Released last summer, the rapper’s fourth album featured the likes of Yungblud and Travis Barker, the long-term drummer of Blink-182, whose name might ring a bell for some millennials and punk rock fans. MGK, whose real name is Colson Baker, has been busy during this pandemic, gracing his fanbase with self-proclaimed #LockdownSessions on Instagram. While live performances may no longer be possible with COVID-19 restrictions, Baker’s frequent updates and consistent content have catapulted his popularity to its peak in the history of his career. From freestyles, to mixtapes, to covers, Baker has been experimenting with a range of sounds, some true to the aggressive rapping style that launched him to success, and others — like his guitar cover of Avril Lavigne’s 2002 “Sk8er Boi” — allowing the musician to fully flesh out the pop punk sound of his adolescence.

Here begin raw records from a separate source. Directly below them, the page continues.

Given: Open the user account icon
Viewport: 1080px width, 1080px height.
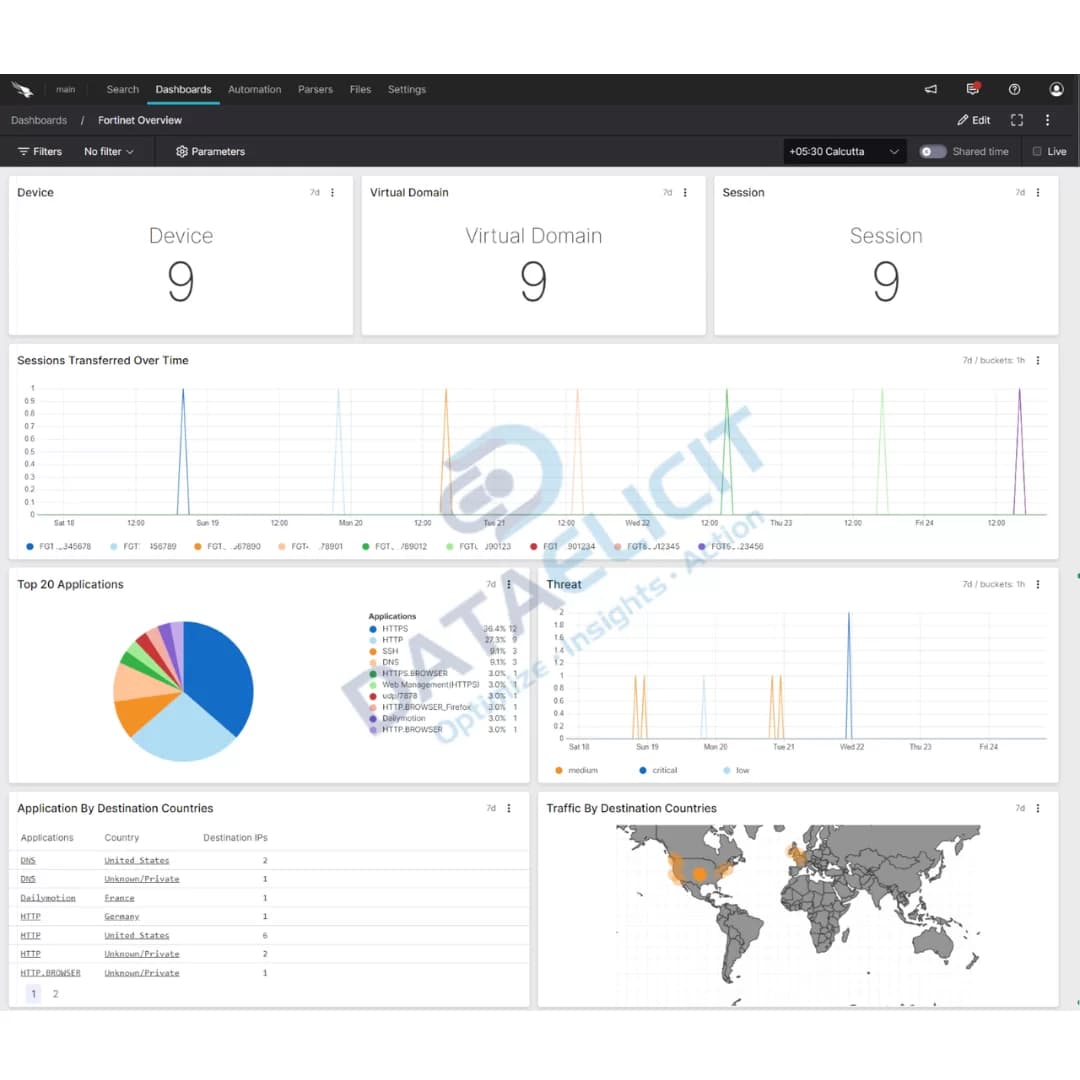Looking at the screenshot, I should [x=1056, y=90].
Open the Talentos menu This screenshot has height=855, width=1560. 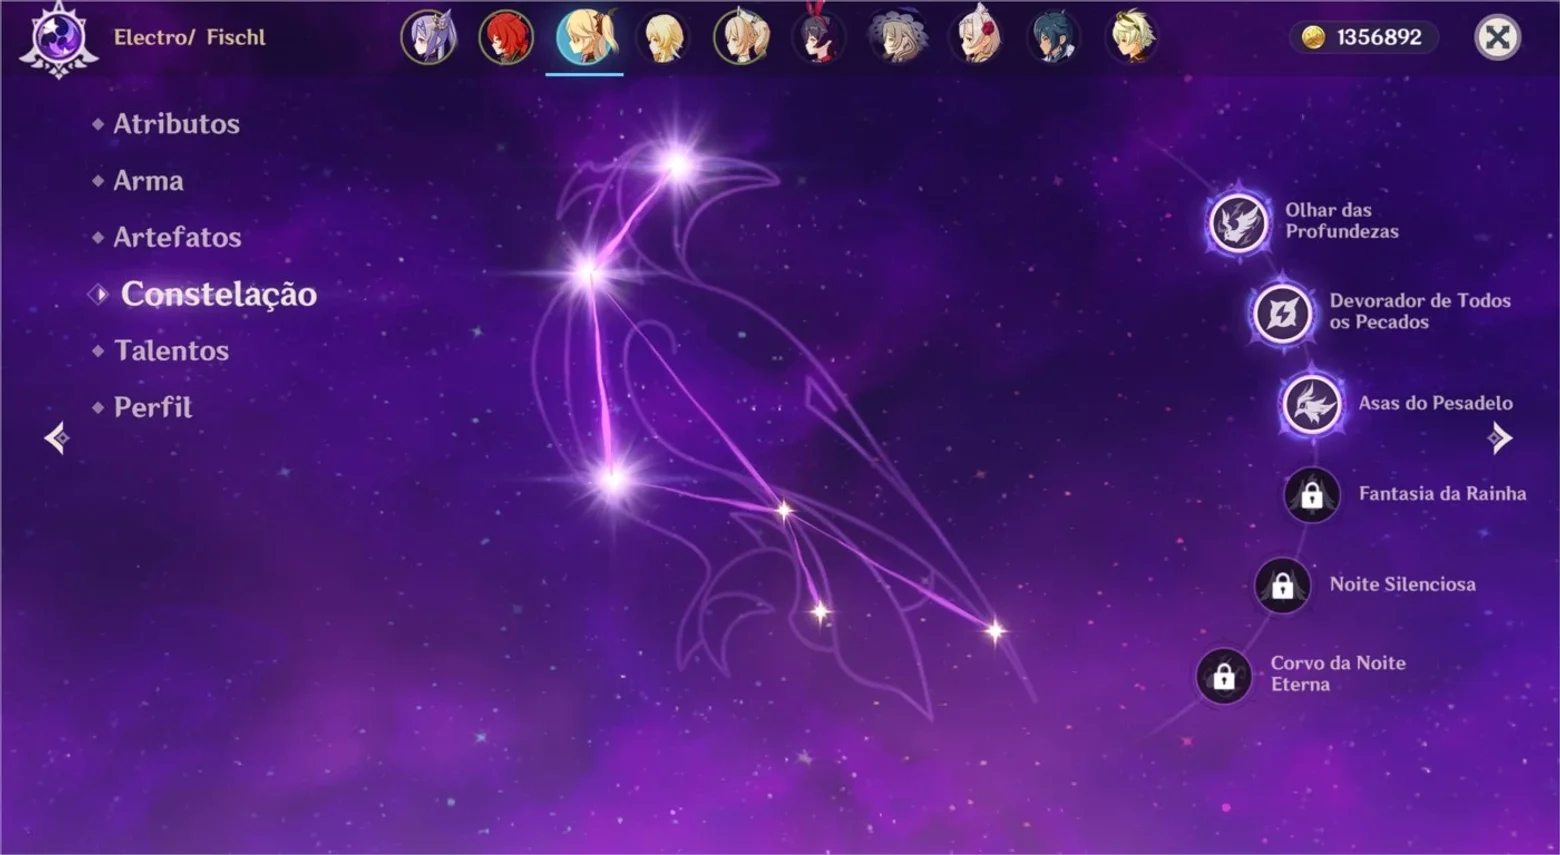[x=171, y=351]
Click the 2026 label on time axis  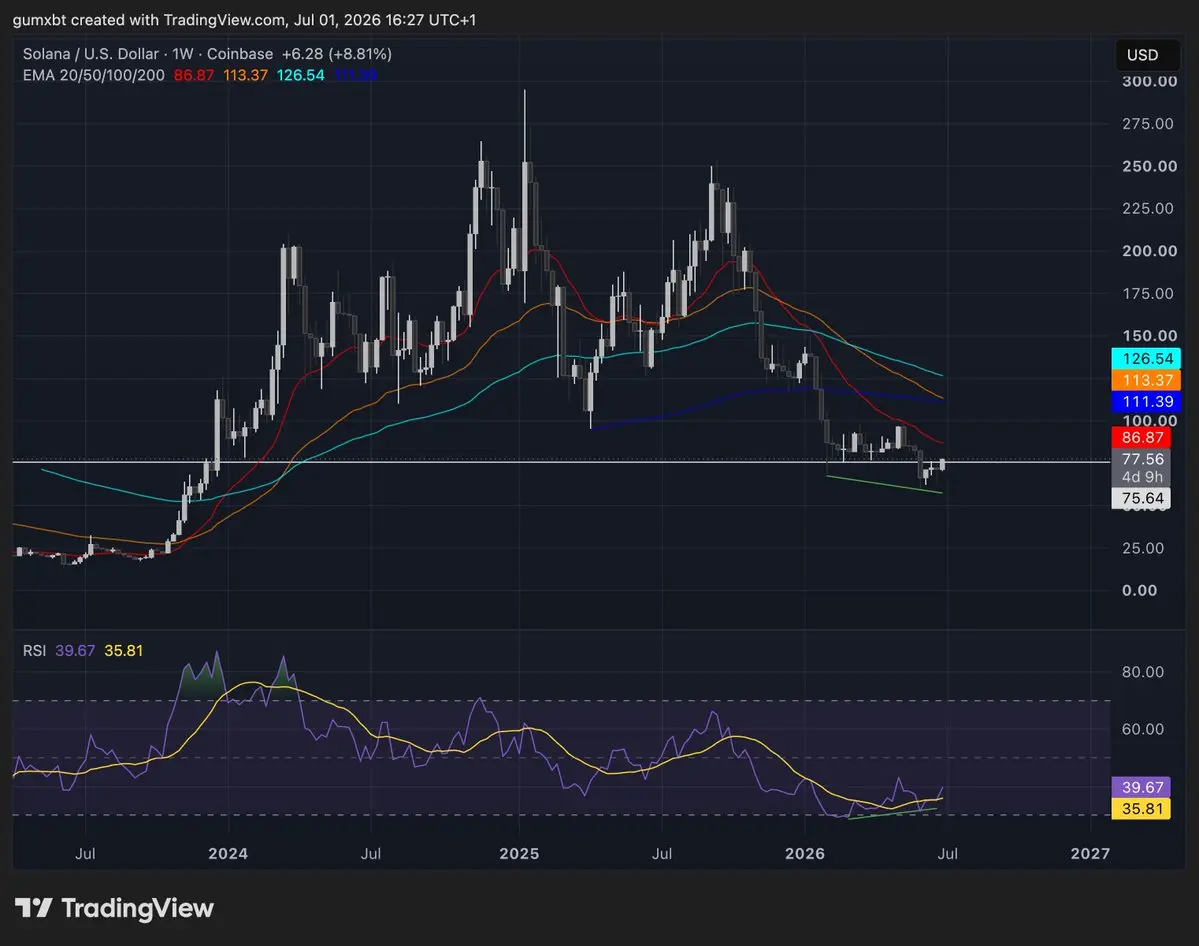pyautogui.click(x=804, y=853)
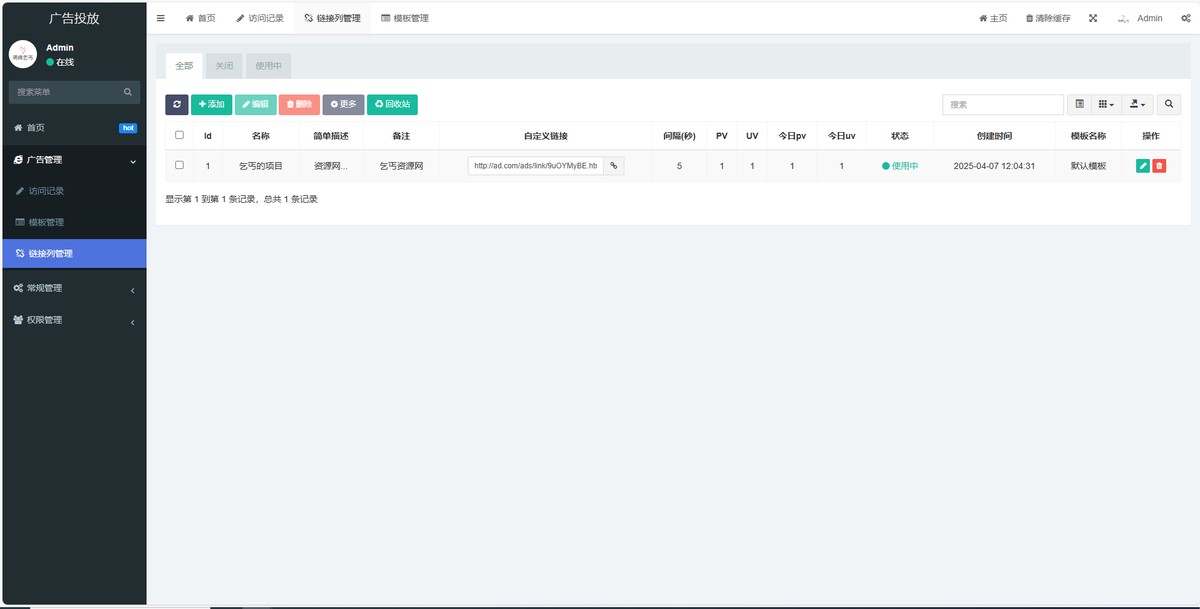Toggle the 使用中 status in the row
This screenshot has width=1200, height=609.
(899, 165)
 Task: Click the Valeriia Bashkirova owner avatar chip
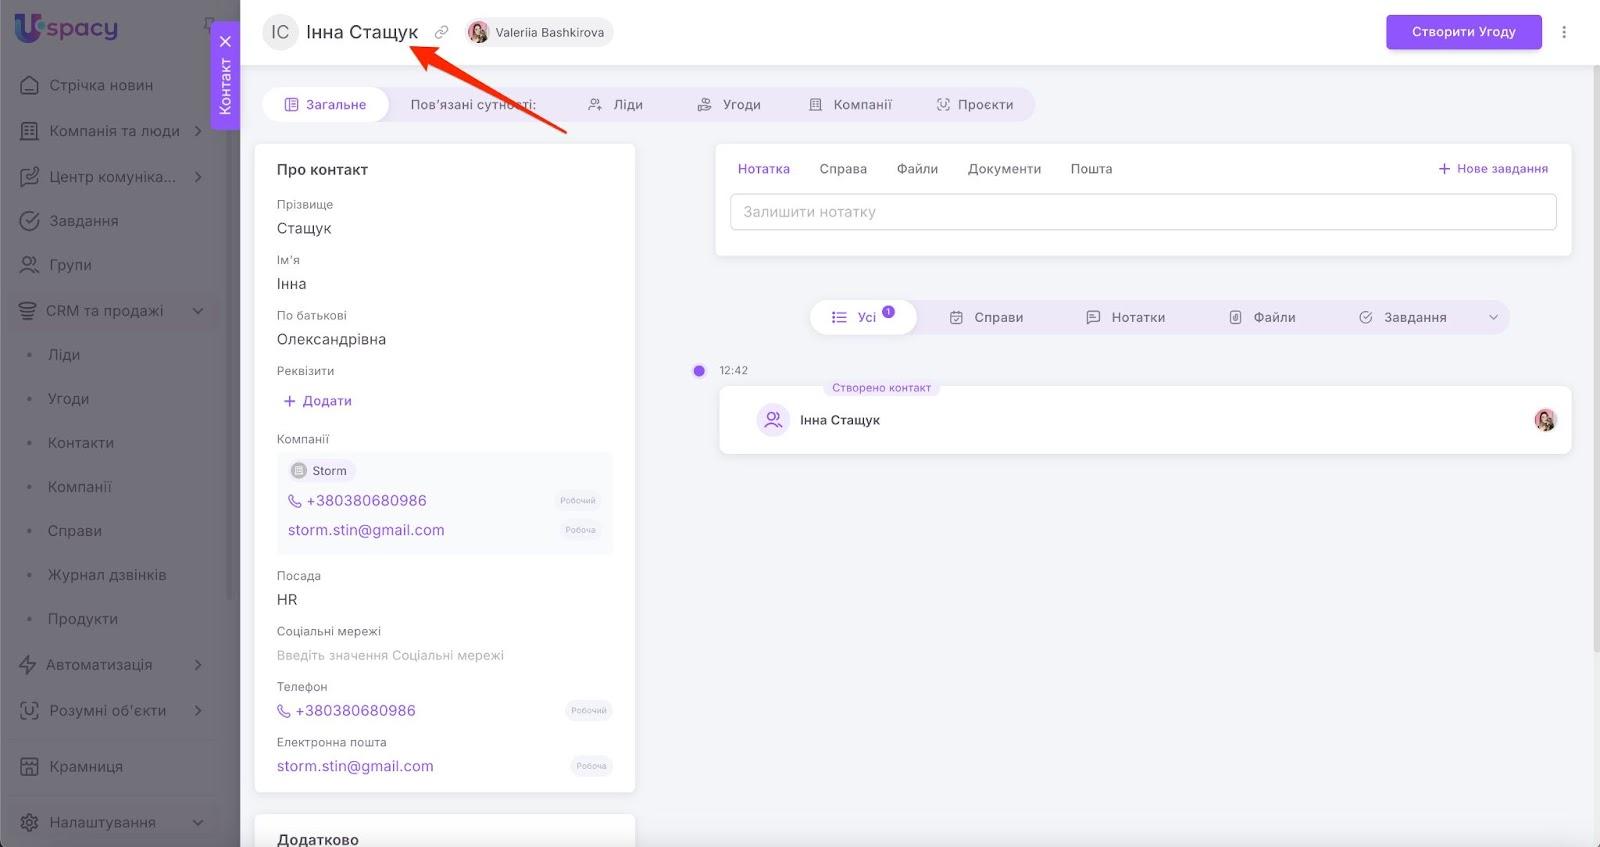539,32
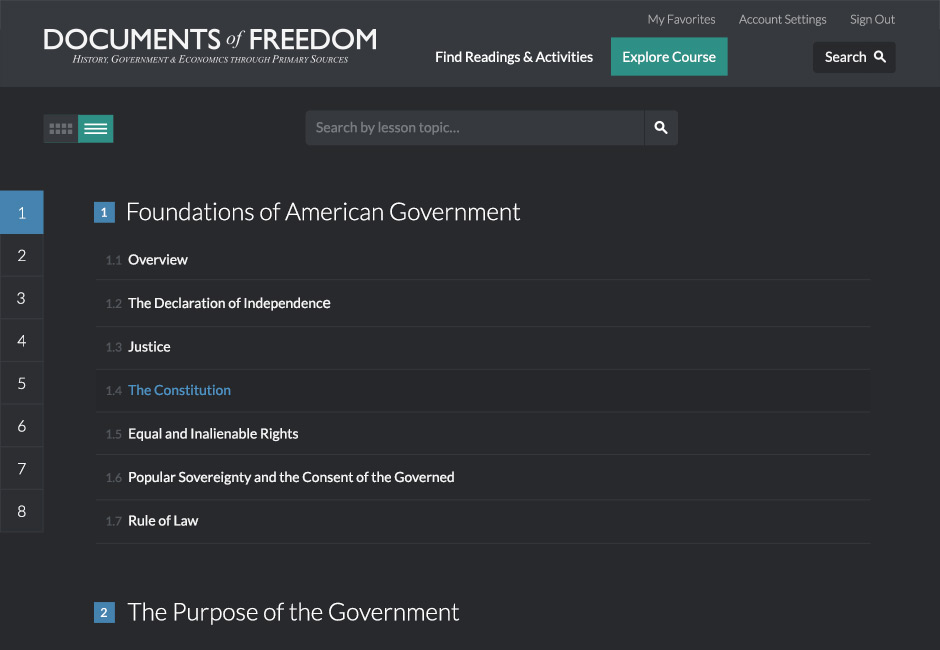Click the lesson topic search magnifier icon
The width and height of the screenshot is (940, 650).
pos(661,128)
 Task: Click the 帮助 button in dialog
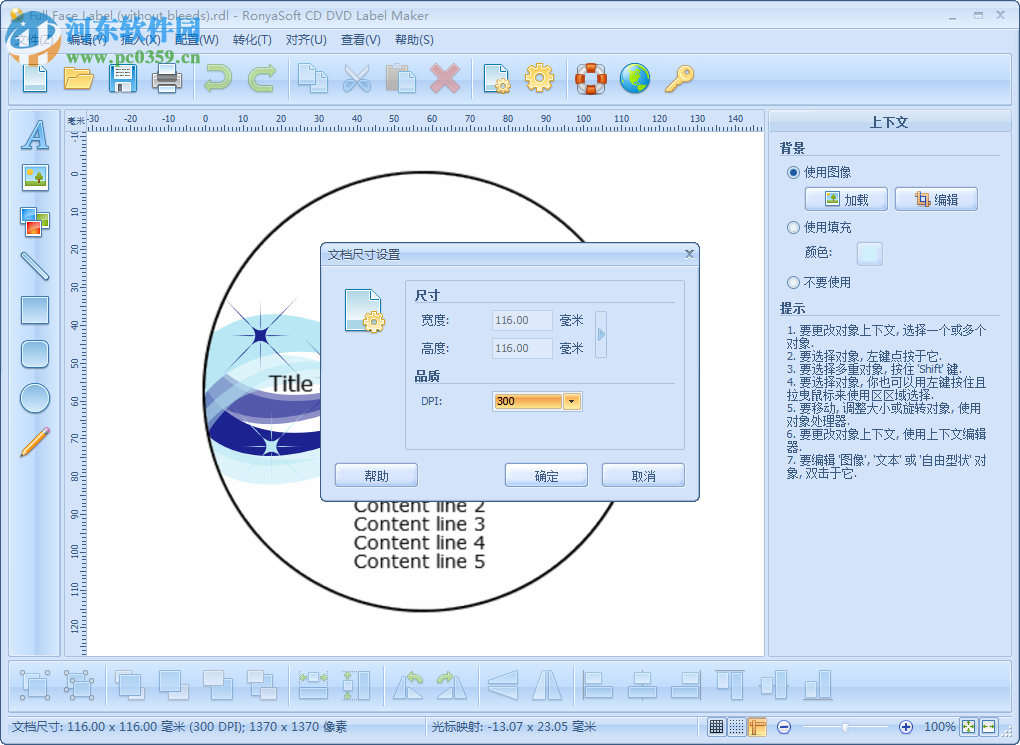click(x=376, y=475)
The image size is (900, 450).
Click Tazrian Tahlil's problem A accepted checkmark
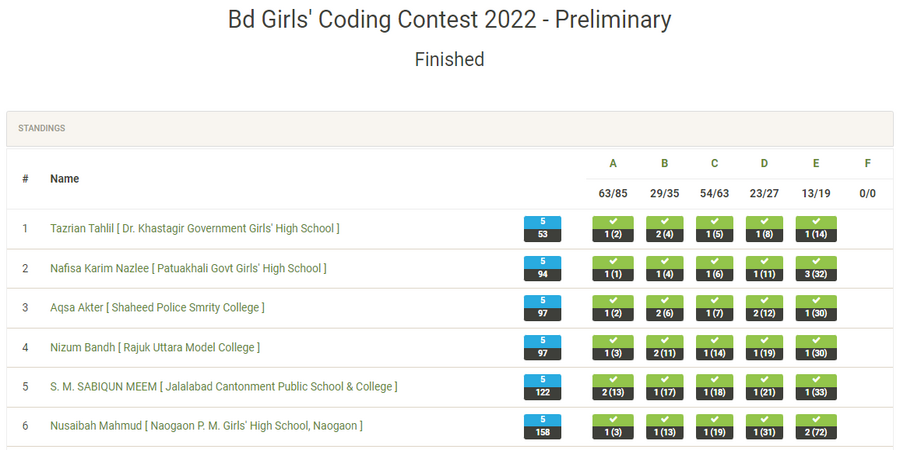tap(613, 222)
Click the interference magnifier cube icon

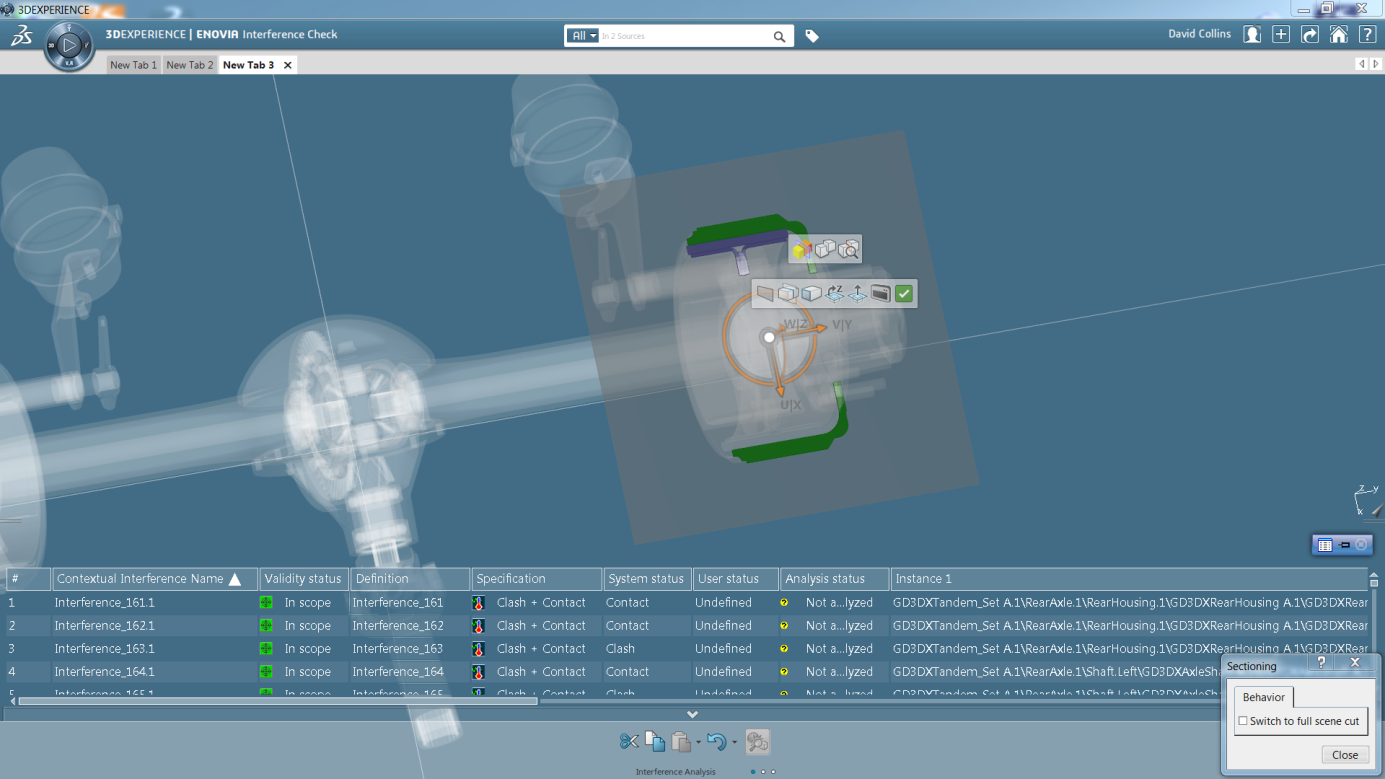pyautogui.click(x=849, y=249)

And it doesn’t get more pop punk than “Bloody Valentine,” released May 1. The single features an energetic beat, courtesy of Barker, who has lent his drumsticks to Hotel Diablo’s “I Think I’m OKAY” and remotely to Baker’s cover in late March of Paramore’s iconic “Misery Business.” Baker’s aggressive vocals, featured in #LockdownSession covers of “Love on the Brain” and “Champagne Supernova,” are devoid of any rapping verses, just as they are in the collaboration, “Sick and Tired,” with up-and-comer Iann Dior and, you guessed it, Travis Barker. Just as “Sick and Tired” made use of its ironic release during the pandemic (Baker stares down a giant CGI germ outside his window at one point in the MV), “Bloody Valentine” offered a comical socially-distant and remote performance on the Late Late Show with James Corden. Baker jams out in the middle of a road, flails as he ‘runs’ over to Barker’s house, and finishes the song while maintaining a distance of six feet from the drummer.
But most notably, perhaps, is the music video cameo from the queen of the 2000s silver screen herself. Megan Fox is a true femme fatale in the bubblegum-pink accented MV, a spitting image of her character in the 2009 black comedy Jennifer’s Body, whose soundtrack ironically contains pop punk band All Time Low’s “Toxic Valentine.”
In recent months, pop music has witnessed an ‘80s revival (we’re looking at you, After Hours), but with Baker’s fifth studio album, Tickets to My Downfall, slated for release on September 25, fans of the noughties can rest assured that pop punk won’t be missing out this year.